É claro que, pelo menos os mais sensatos, não estão pleiteando a volta de coisa nenhuma. Não vamos ser simplistas em afirmar que o século XX foi um erro. O Movimento Moderno veio porque tinha que vir. A própria estética moderna é para mim um valor que não pode ser jogado fora. Se não vamos repetir o mesmo erro de que são acusados os modernistas, de terem jogado fora o bebê (a cidade histórica) junto com a água do banho. Na verdade estamos construindo uma nova cidade que tem como herança tanto um urbanismo histórico, pré-moderno, como moderno e a cidade atual é isto mesmo, eclética, misturada, esperando ser costurada para que a unidade nasça justamente da sua fragmentação, como num patchwork. Mas essa costura tem que ser feita com princípios, em busca de um sentido de unidade, se não não teremos Arte.

O perigo, ao meu ver é cairmos na Cidade Liberal, na crença de um auto-regulamento do mercado, que na verdade só esconde outra regulação que é a do marketing. E é nesta cidade fragmentada, carente de qualquer unidade, que temos que pensar em Arte Pública. Como diz Camillo Sitte: “artisticamente relevante só é aquilo que pode ser visto como um todo, ser apreendido em sua totalidade”. A tarefa, então, não é fácil. É por isso que me pareceu que, antes de mais nada, tínhamos que nos dar conta da complexidade desse nosso espaço urbano.

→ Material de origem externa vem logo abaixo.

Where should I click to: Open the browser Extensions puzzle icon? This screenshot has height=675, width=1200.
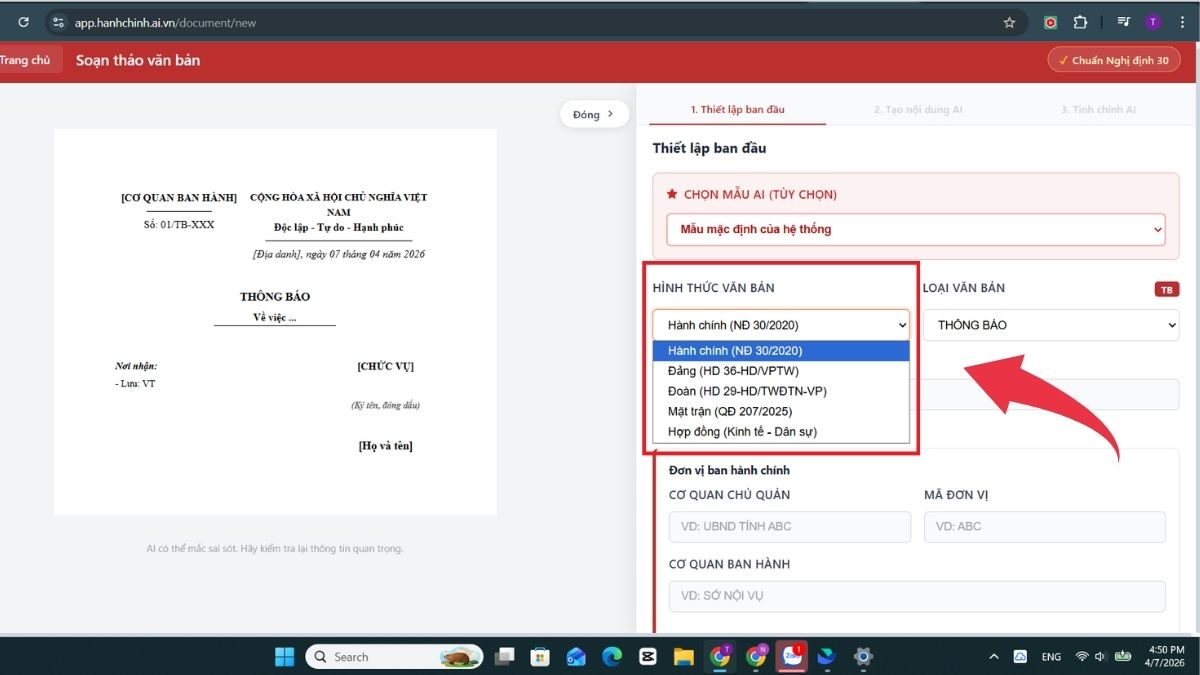pos(1080,22)
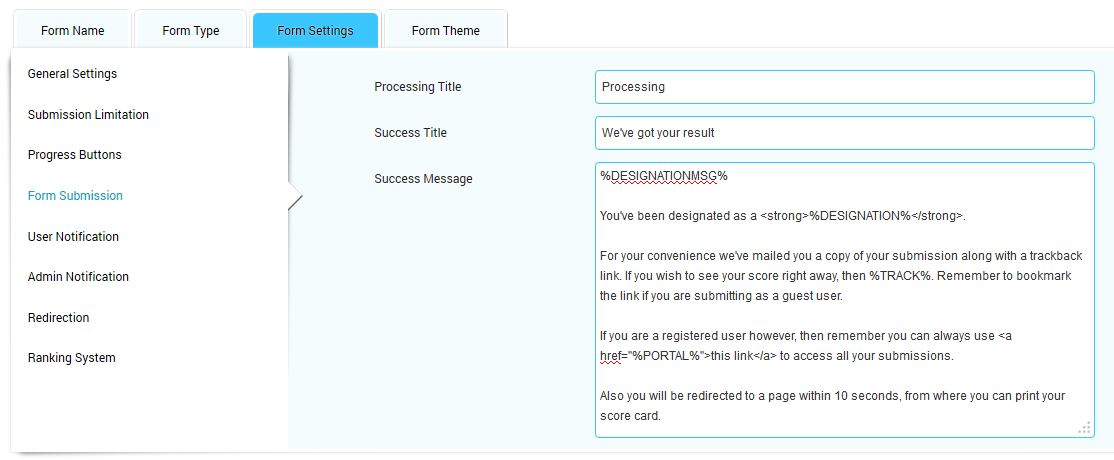Select the Form Settings tab

tap(315, 31)
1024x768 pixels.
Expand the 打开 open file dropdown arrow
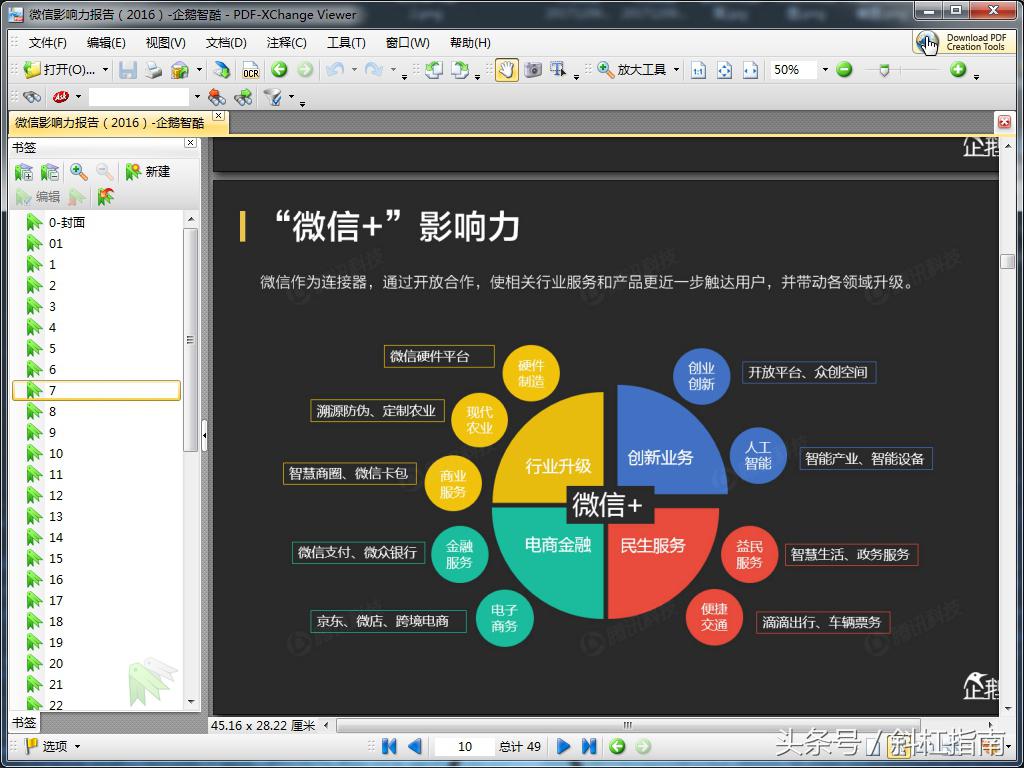105,70
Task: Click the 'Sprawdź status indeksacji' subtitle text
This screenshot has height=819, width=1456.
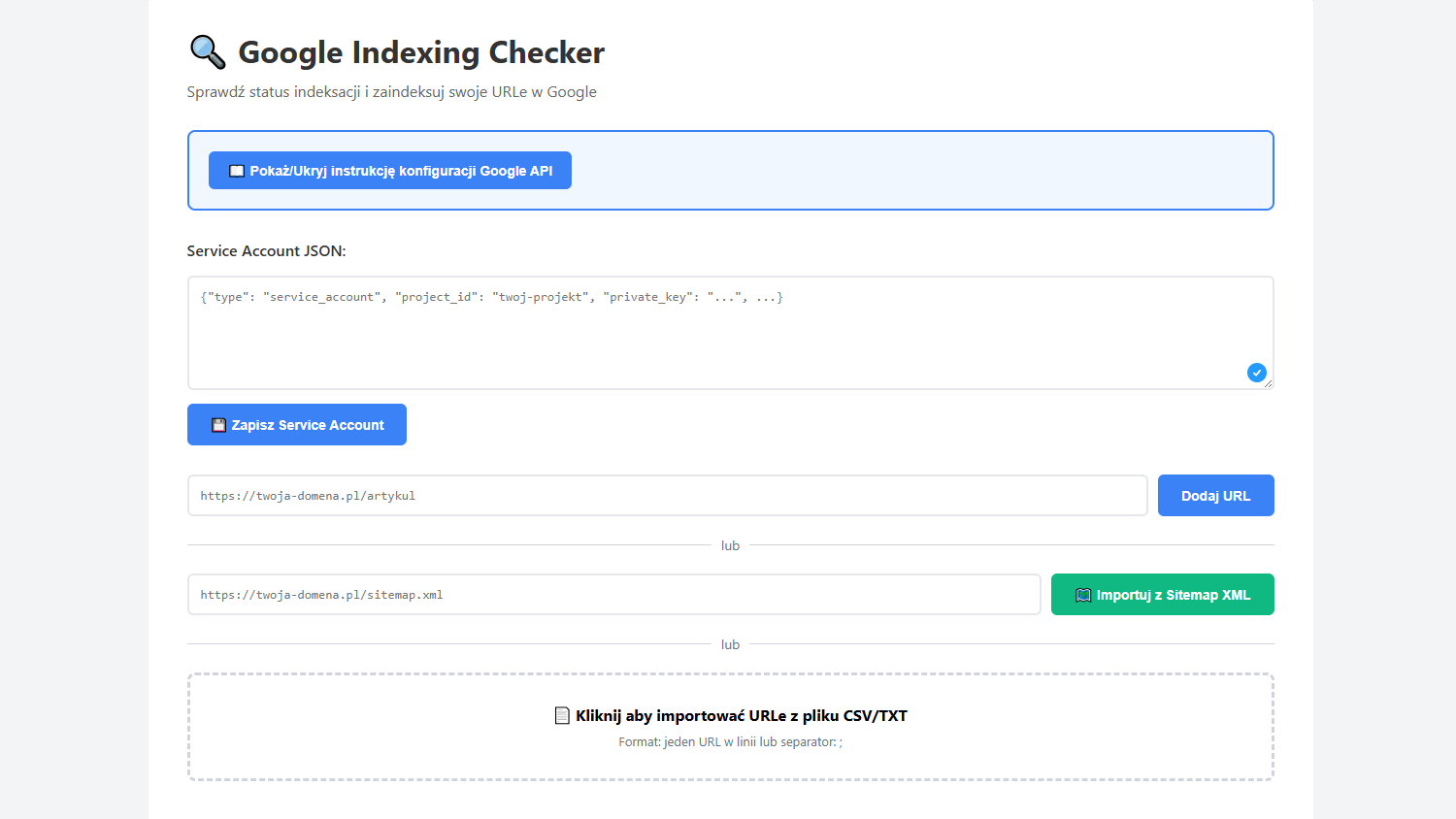Action: click(x=391, y=92)
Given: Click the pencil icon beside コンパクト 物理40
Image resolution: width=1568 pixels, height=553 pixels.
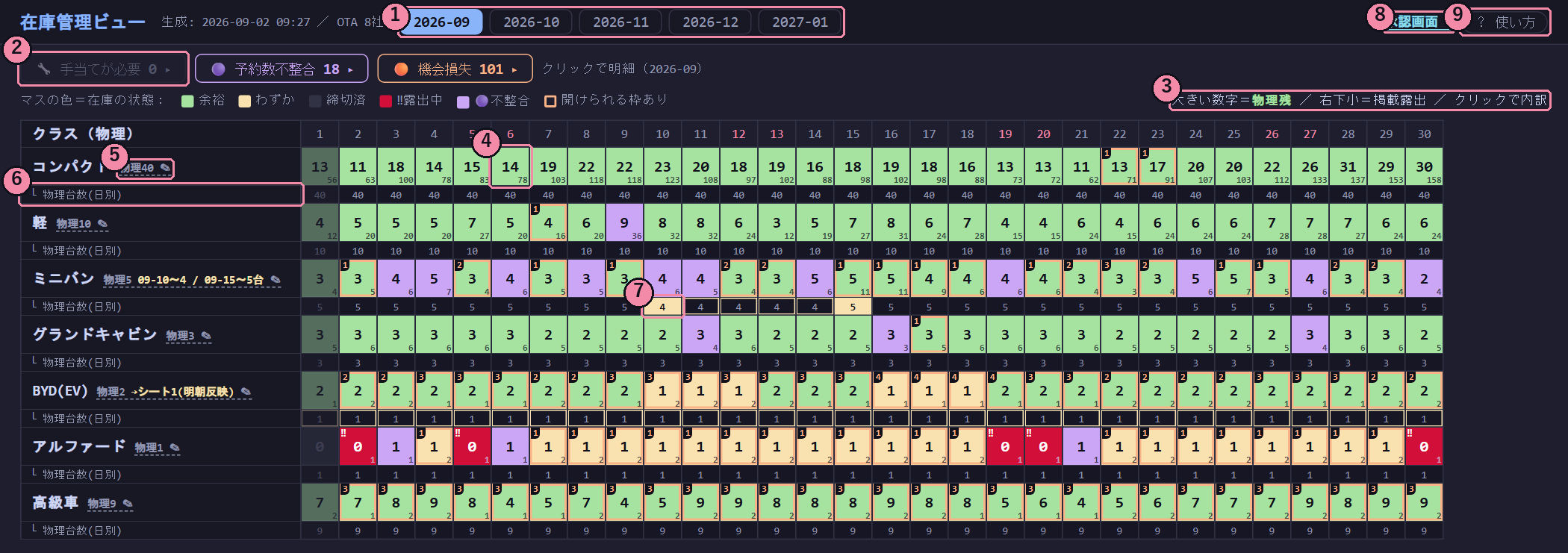Looking at the screenshot, I should [165, 168].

O espaço urbano é tanto construído pelas edificações privadas quanto pelo próprio poder público, o limite entre os dois não é muito preciso. A própria construção de tudo isto é Arte ou Arte é o que vem depois, encomendada e colocada por um profissional do ramo: o artista? É evidente que a maneira de se posicionar frente a toda esta gama de possibilidades colocadas pelas várias maneiras de ver o problema da arte na cidade vai resultar em práticas diferentes de construção do espaço urbano. E é sobre isso que eu queria que a gente pensasse um pouco: que lugar da Arte é esse afinal? Como é que se pode recuperar a forma de construir a cidade como uma obra-de-arte coletiva? Será que a inserção de objetos artísticos pontuais não está dentro da visão modernista de inserção de objetos positivos num espaço urbano negativo? Mas como mudar isso? Só se faz arte coletiva quando se tem o sentido da coletividade e, hoje, convenhamos, isso anda muito escasso. Acho que temos que buscar um caminho que privilegie soluções mais amplas, em que a Arte e a Arquitetura se encontrem muito antes do que tem sido habitual.

 

[1] Felizmente essa exigência foi abolida algum tempo depois desta conferência

[2] Alguns ônibus em Porto Alegre tem o costume de colar adesivos com poesias nas faces internas dos vidros das janelas.